GPUs are the tip of the iceberg, really – the most widely known and easily accessible accelerator, but there are loads of them coming in endless shapes and colors. And as time goes by and as long as transistors keep shrinking but their power efficiency lags behind, we'll need more and more kinds of accelerators.

(I have a lot of fun working on accelerator architecture, in part due to the above-mentioned factors, and I can't help wondering why it appears to be a rather marginal part of "computer architecture" which largely focuses on CPUs; I think it has to do with CPUs being a much better topic for quantitative research, but that's a subject for a separate discussion.)

And this is why the CPU will likely occupy an increasingly small share of the chip area, continuing the trend that you can see in chip photos from ChipWorks et al.

P.S.

I work on switching-limited chip designs: most of the energy is spent on switching transistors. So you don't have to power down the cores between tasks – you can keep them in an idle state and they'll consume almost no energy, because there's no switching – zeros stay zeros, and ones stay ones.

Chips which run at higher frequencies and which are not designed to operate at high temperatures (where high leakage would become intolerably high – leakage grows non-linearly with temperature) are often leakage-limited. This means that you must actually power down a core or else it keeps using much of the energy it uses when doing work.

Sometimes powering down is natural, as in standby mode. Powering down midway through realtime processing is harder though, because it takes time to power things down and then to power them back up and reinitialize their pesky little bits such as cache line tags, etc.

So in a leakage-limited design, asymmetric multicore is at some point no better than symmetric multicore – if the gaps between your tasks are sufficiently short, you can't power down anything, and then your silicon is never dark, so either you make smaller chips or programs burn them.

But powering up and down isn't that slow, so a lot of workloads should be far from this sad point.

P.P.S.

I know about GreenDroid, a project by people who make the "dark silicon leads to specialization" argument quite eloquently; I don't think their specialization is the right kind – I think cores should be programmable – but that again is a subject for a separate discussion.

P.P.P.S.

Of course there's one thing you can always do with extra area which is conceptually much easier than adding new types of cores – namely, add more memory, typically L2/L3 cache. Memory is a perfect fit for the dark silicon age, because it essentially is dark silicon – its switching energy consumption is roughly proportionate to the number of bytes you access per cycle but is largely independent of the number of bytes you keep in there. And as to leakage, it's easier to minimize for memories than most other kinds of things.

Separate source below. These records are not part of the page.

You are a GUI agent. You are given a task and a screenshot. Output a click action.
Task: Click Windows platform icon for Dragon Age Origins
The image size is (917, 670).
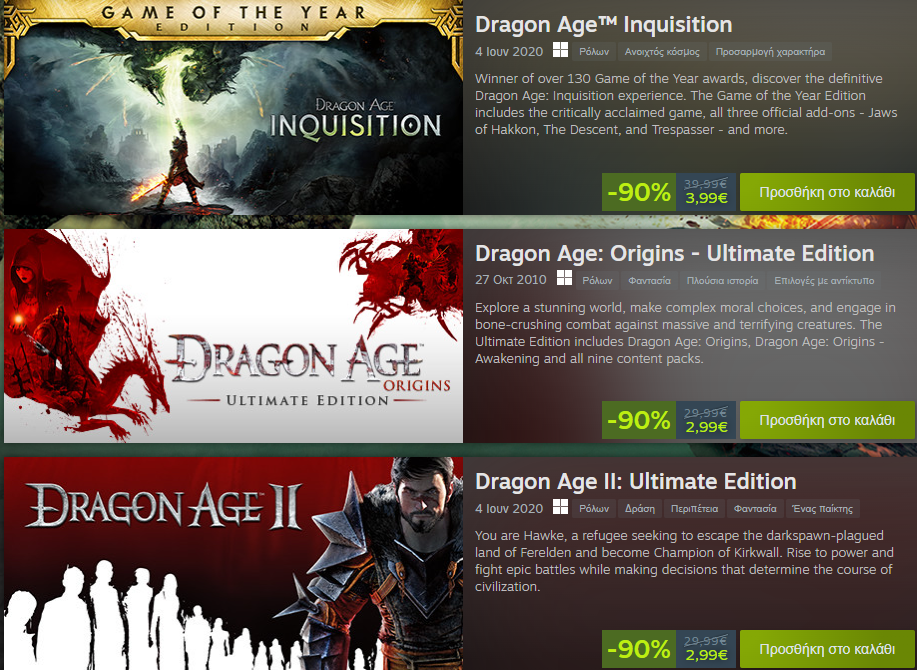pyautogui.click(x=564, y=278)
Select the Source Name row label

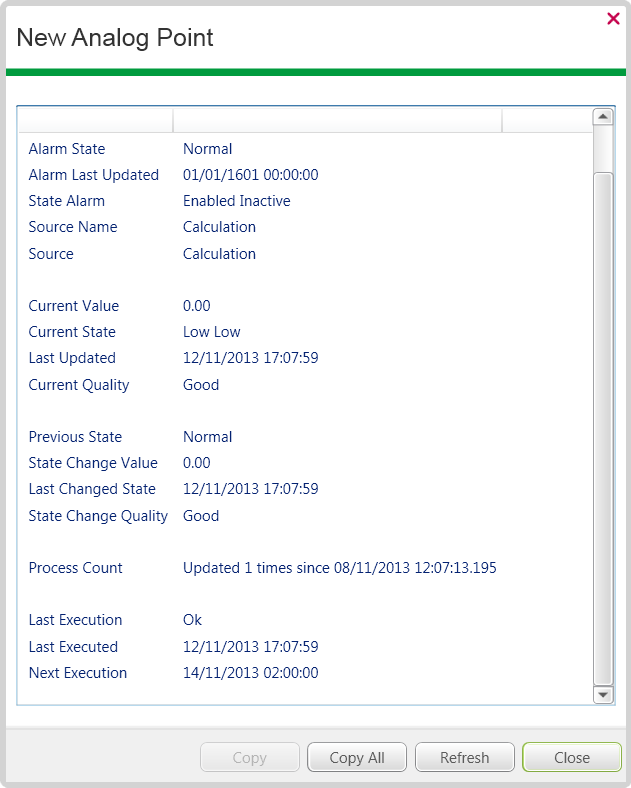(x=73, y=227)
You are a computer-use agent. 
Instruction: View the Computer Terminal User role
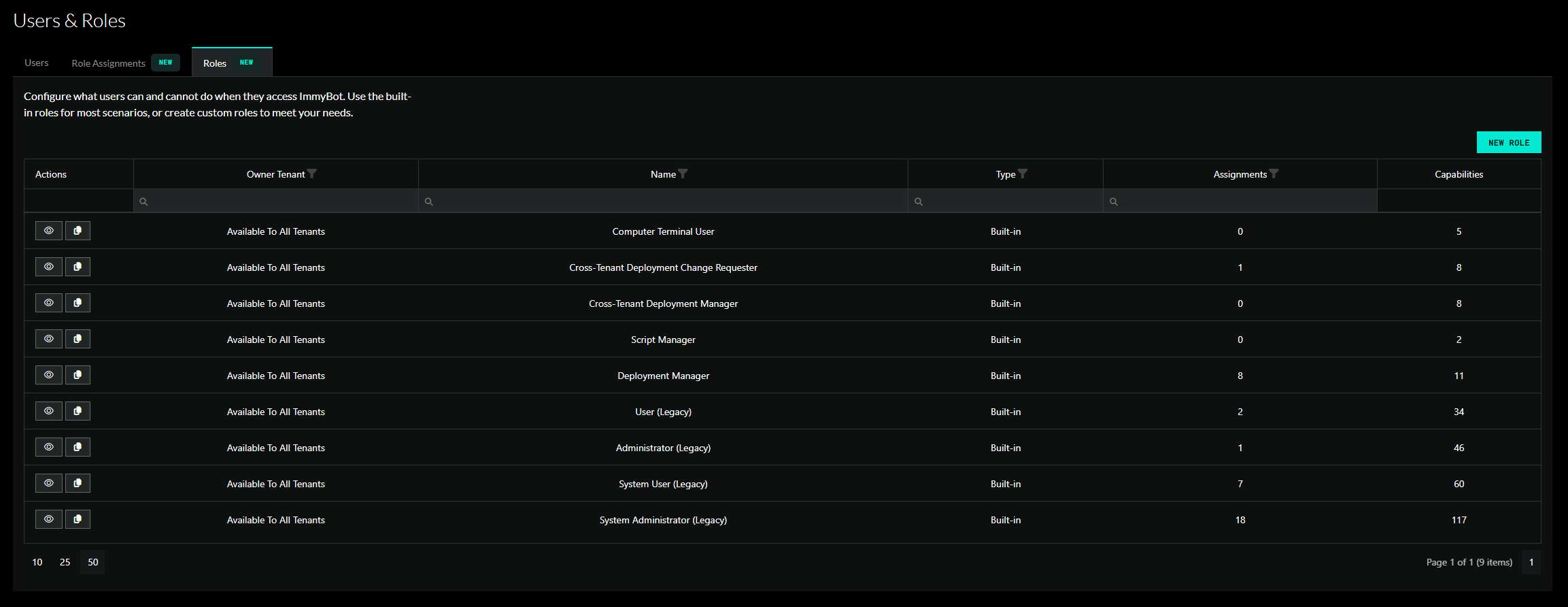[49, 231]
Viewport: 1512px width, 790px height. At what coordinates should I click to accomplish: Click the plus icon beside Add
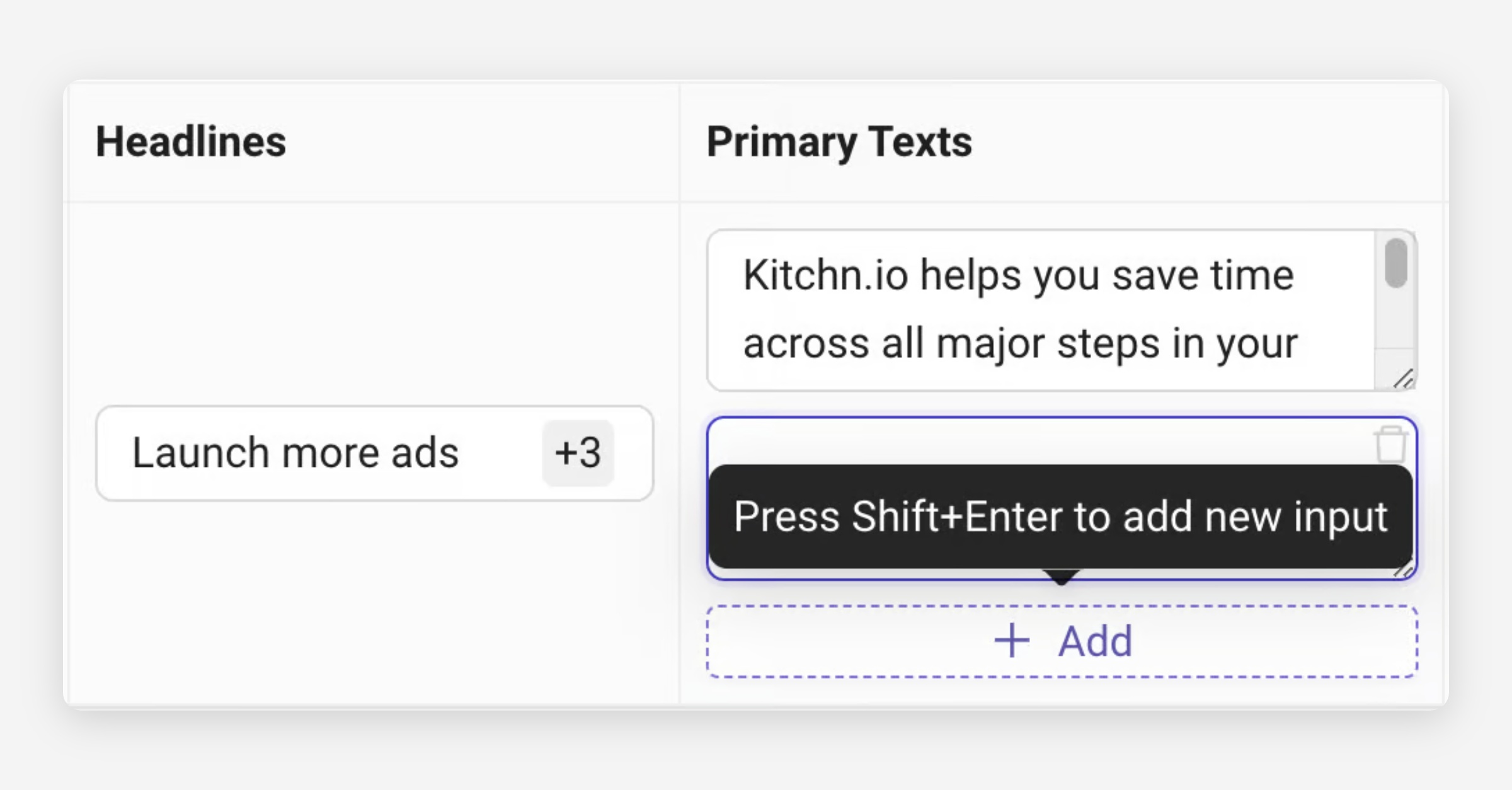(x=1012, y=641)
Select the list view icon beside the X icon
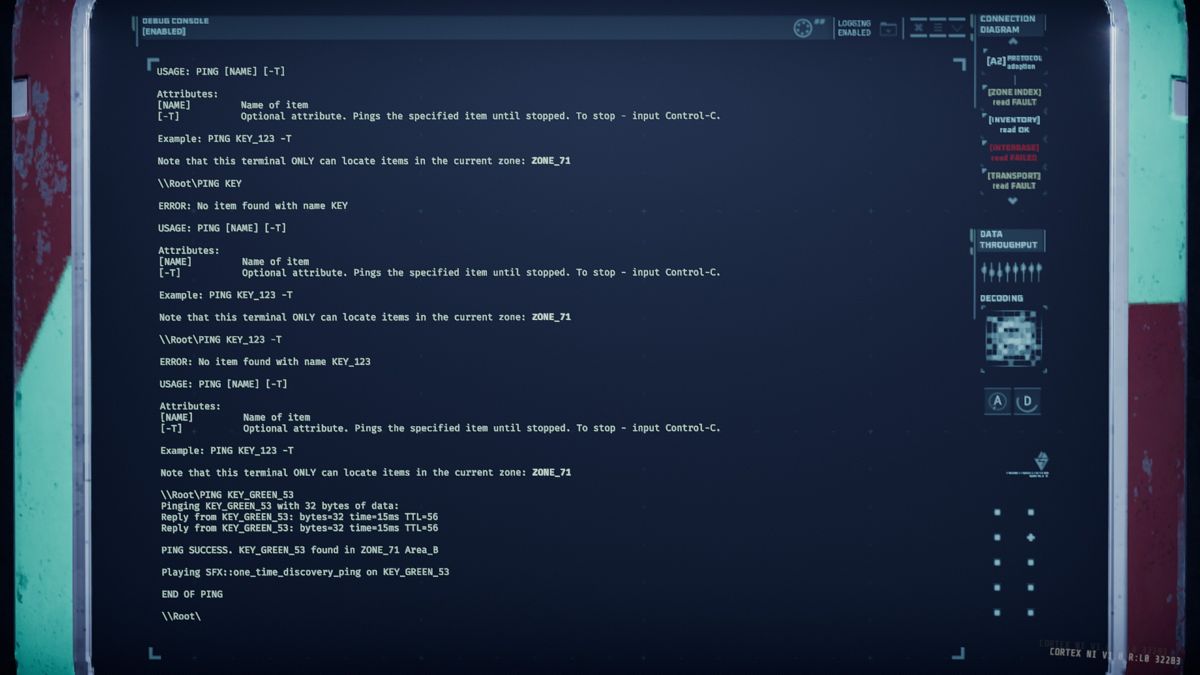The height and width of the screenshot is (675, 1200). coord(937,27)
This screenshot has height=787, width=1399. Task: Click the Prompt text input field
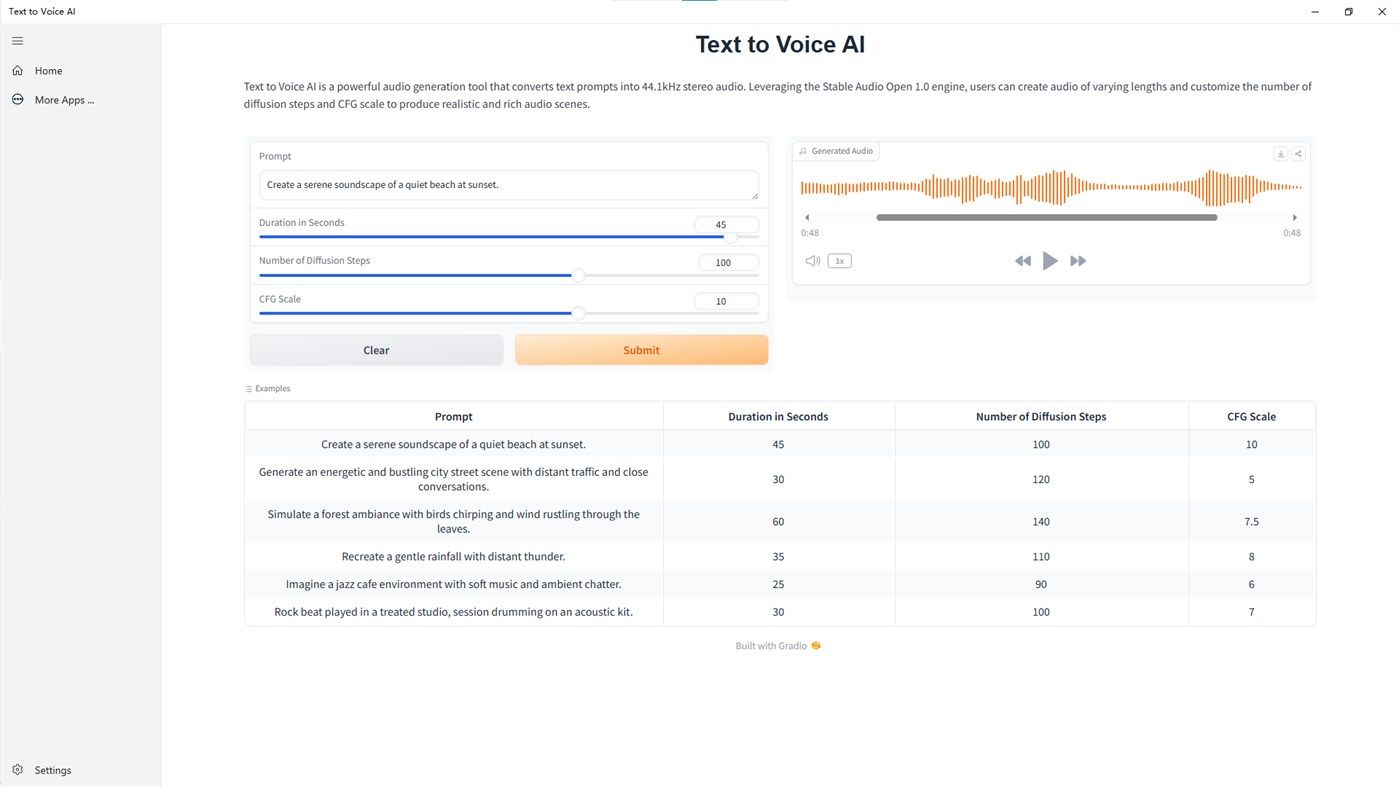click(508, 185)
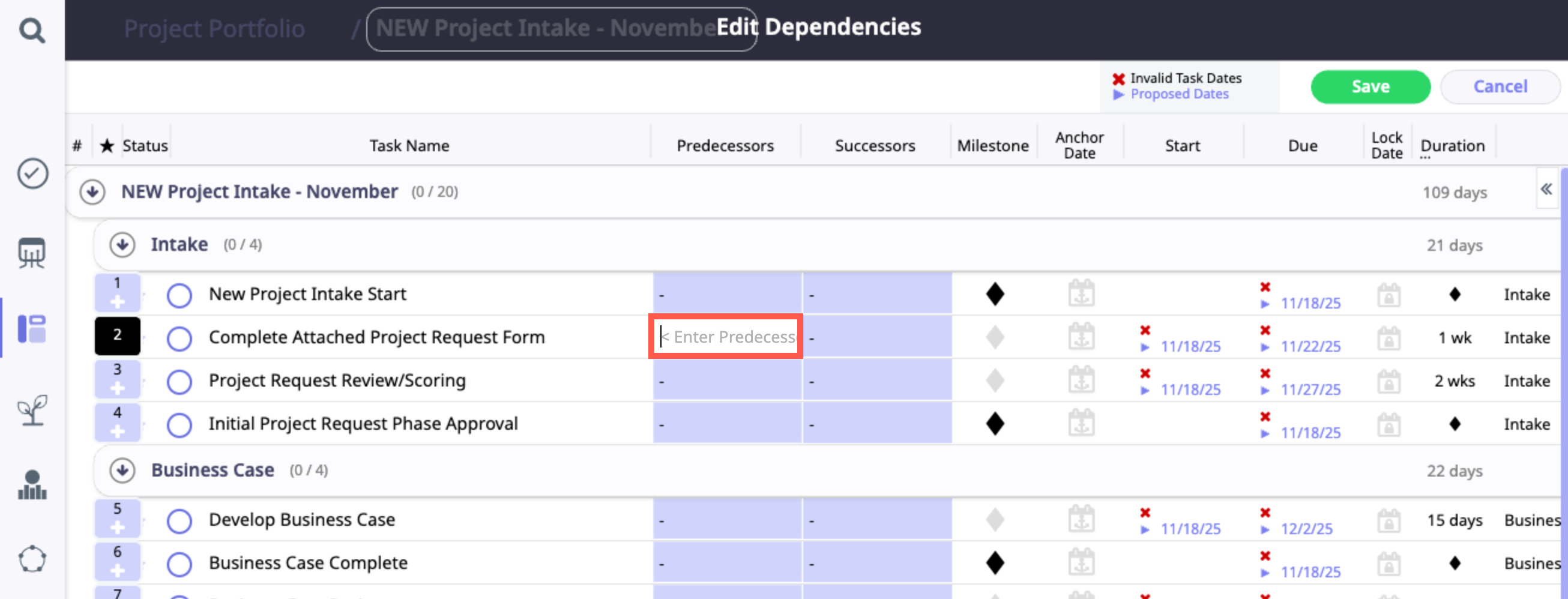Screen dimensions: 1568x599
Task: Open the person bar-chart icon in sidebar
Action: pos(32,484)
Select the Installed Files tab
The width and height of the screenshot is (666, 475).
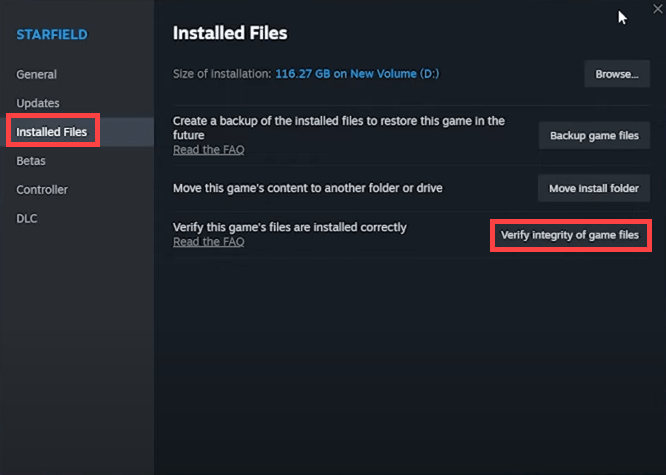[x=51, y=132]
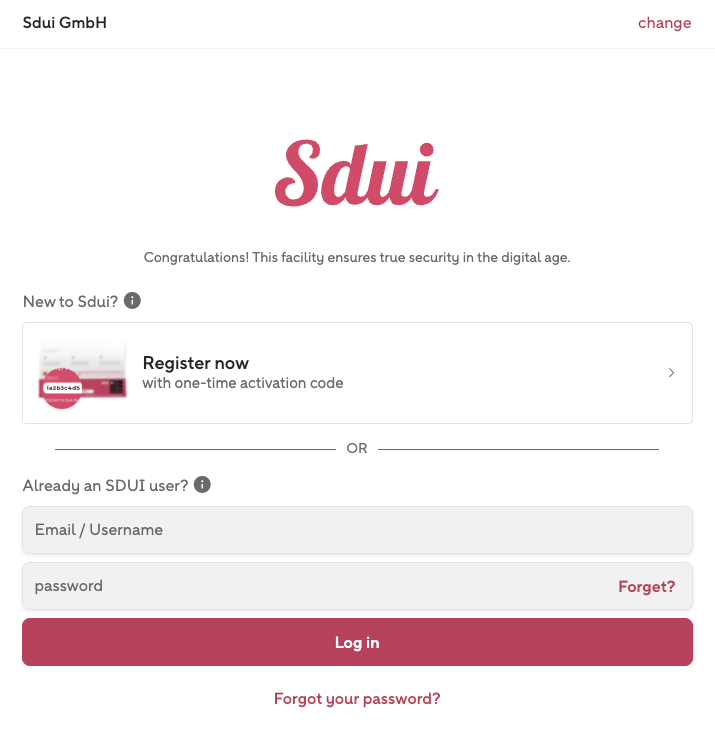Screen dimensions: 715x730
Task: Expand the Register now chevron arrow
Action: [x=671, y=373]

Another "lucky" coincidence is that you really need caches these days because external DRAM response latency has been 100 ns for a long time while processor clocks tend to 50-200x shorter, so missing all the caches really hurts.

So it's natural to expect memories to grow first and then the accelerator zoo; again consistently with recent chip photos where, say, ARM's caches are considerably bigger the ARM cores themselves.

(Itanium famously spent 85% percent of the chip area or so on caches, but that was more of "cheating" – a way to show off performance relative to x86 when in fact the advantage wasn't there – than anything else; at least that's how Bob Colwell quoted his conversation with Andy Grove. These days however it has become one of the few ways to actually use the extra area.)